Em resposta à ala conservadora, há internautas que se revoltam contra o país e sua hipocrisia: “Brasil, o país mais careta, arcaico, conservador hipócrita que pode existir. Deve ser por influência da Igreja Católica, apesar de achar que o Papa atual é menos conservador que nossa sociedade hipócrita. Sociedade que condena tudo em público e faz mais orgias do que os liberais na sua mente ou até nas escondidas. Parabéns Geisy, apesar desses que tem (sic) medo de sexo, eles serão os principais leitores de sua obra de arte. Continuem no eterno papai-mamãe, é bom também.” Está valendo! (Ah! O destaque ao “obra de arte” é de minha autoria.)

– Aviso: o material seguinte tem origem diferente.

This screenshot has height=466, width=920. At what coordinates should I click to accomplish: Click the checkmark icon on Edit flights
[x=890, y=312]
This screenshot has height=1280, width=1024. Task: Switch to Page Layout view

Como tratei das coincidências, volto a uma obra sem surubas, shitakis, sushis ou sashimis: Boêmios, de Dan Franck, em que o autor olha para a Paris do início do século XX revelando o quotidiano de figuras como Picasso, Alfred Jarry, Modigliani, Braque, Matisse, Breton, Max Jacob, Apollinaire, Aragon e tantos outros que não mostraram a bunda, mas, extravagantes, “organizavam festas inusitadas, puxavam o revólver e provocavam o burguês de mil maneiras”.
A quarta capa do livro de Franck traz o seguinte entrecho: “A obra está além dos problemas da ordem e dos costumes. Antes de qualquer outra coisa, o artista produz obras de arte. Picasso pode se vestir como quiser. Alfred Jarry pode puxar a arma tantas vezes quanto desejar (e ele o fez), Breton e Aragon podem ameaçar aqueles que desprezam, todas essas bravatas pouco significam se comparadas aos caminhos que eles traçaram. A arte moderna nasceu das mãos desses sublimes provocadores. De 1900 a 1930, eles não se contentaram apenas em levar essa vida de artistas que os tornou detestáveis para alguns e que muitos outros invejaram: acima de tudo, eles inventaram a linguagem do século.”
Eis porque não se deve julgar, odiar ou invejar Geyse ou Anitta. Nesse começo de século XXI elas estão a inventar uma nova linguagem em que a bunda fala, escreve e canta, coisa que nem Jarry, Picasso ou Modiagliani conseguiram. E isso, leitor, convenhamos, não é pouca coisa!